9'046 fr.85. Son passif ascende ainsi à un montant de l'ordre de 39'000

francs. Celui de son épouse représente 6'250 francs en chiffres ronds et son

fils aîné a également contracté des dettes. Comme le SPOP l'a relevé dans ses

déterminations, le passif de l'ensemble des membres de la famille avoisine les

60'000 francs.

Le recourant fait certes valoir que les dettes

familiales sont remboursées par le biais de saisies de salaire sur ses revenus

et ceux de son épouse.

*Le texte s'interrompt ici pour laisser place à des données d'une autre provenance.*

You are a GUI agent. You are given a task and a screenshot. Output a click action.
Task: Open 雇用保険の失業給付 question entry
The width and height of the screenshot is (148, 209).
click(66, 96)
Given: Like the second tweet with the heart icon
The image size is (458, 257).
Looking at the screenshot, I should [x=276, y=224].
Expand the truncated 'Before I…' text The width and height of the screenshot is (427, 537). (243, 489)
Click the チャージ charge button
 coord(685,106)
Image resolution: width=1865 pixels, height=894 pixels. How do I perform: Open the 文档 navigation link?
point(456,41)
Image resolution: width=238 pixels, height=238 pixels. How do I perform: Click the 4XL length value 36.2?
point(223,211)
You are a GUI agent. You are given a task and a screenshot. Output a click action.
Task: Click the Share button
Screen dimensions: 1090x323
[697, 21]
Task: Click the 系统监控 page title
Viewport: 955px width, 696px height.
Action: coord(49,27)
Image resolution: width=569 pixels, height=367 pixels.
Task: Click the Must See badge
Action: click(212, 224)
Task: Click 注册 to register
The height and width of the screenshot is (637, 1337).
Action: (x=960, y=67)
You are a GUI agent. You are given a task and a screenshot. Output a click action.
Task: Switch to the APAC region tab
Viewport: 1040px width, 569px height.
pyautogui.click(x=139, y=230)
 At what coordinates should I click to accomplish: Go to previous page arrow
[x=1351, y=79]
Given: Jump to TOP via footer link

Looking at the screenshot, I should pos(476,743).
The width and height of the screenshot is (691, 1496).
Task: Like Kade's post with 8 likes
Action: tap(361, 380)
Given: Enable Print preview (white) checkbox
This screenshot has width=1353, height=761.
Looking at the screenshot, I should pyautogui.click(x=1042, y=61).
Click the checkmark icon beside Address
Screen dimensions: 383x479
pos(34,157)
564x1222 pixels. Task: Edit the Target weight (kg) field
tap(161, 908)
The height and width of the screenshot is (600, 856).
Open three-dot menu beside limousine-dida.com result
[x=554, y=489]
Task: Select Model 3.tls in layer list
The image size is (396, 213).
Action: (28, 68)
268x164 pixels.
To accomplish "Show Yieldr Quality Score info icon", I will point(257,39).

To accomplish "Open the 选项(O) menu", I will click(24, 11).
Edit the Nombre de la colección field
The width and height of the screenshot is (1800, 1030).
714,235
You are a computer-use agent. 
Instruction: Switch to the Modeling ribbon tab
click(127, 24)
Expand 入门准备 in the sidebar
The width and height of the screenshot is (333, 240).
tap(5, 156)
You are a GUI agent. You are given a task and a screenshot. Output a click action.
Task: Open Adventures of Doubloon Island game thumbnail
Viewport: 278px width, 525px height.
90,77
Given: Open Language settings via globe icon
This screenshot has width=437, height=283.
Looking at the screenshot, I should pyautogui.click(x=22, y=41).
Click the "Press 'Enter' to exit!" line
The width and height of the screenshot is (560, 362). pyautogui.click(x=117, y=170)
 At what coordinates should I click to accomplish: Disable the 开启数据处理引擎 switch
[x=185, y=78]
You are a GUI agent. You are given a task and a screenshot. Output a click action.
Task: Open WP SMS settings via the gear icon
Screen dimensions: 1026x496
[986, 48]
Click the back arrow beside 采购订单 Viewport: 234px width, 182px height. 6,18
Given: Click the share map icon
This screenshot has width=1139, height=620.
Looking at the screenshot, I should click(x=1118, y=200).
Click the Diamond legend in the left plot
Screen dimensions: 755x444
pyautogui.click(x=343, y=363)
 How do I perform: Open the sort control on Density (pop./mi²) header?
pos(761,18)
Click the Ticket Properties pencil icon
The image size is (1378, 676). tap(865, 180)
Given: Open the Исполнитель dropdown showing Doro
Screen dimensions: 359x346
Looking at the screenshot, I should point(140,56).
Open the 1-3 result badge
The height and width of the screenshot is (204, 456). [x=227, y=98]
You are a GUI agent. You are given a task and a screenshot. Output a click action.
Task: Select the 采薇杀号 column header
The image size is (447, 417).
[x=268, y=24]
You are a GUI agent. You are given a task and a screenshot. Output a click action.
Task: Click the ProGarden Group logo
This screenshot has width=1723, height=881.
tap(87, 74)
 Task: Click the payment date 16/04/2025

Il faut toutefois constater qu'entre février 2005 et mai

2006, le montant des dettes, loin de diminuer, s'est encore accrû, sous réserve

de celles envers la FAREAS. Dans ces conditions, l'autorité intimée était

fondée à considérer qu'en dépit des saisies de salaires et de l'accord trouvé

avec la FAREAS, la situation matérielle du recourant et des siens n'était pas

stabilisée et que l'autonomie financière future de la famille n'était pas

suffisamment assurée. Le risque que le recourant et sa famille doivent émarger

à nouveau à l'aide sociale à l'avenir ne peut donc pas être écarté. Il convient

en conséquence que le recourant et son épouse poursuivent leurs efforts pour

assainir leur situation financière avant de pouvoir prétendre à l'octroi d'un

permis B.

4.

Vu ce qui précède, le recours doit être rejeté et la

décision entreprise maintenue.

Succombant, le recourant doit supporter les frais

judiciaires.

Dispositif

Par ces motifs

le Tribunal administratif

arrête:

I.

Le recours est rejeté.

II.

La décision du SPOP du 11 novembre 2005 est confirmée.

III.

L'émolument de recours, arrêté à 500 (cinq cents) francs,

somme compensée par le dépôt de garantie versé, est mis à la charge du

recourant.

jc/do/Lausanne, le 21 juillet 2006

Le

président:

Le présent arrêt est communiqué aux destinataires de

l'avis d'envoi ci-joint ainsi qu'à l'ODM.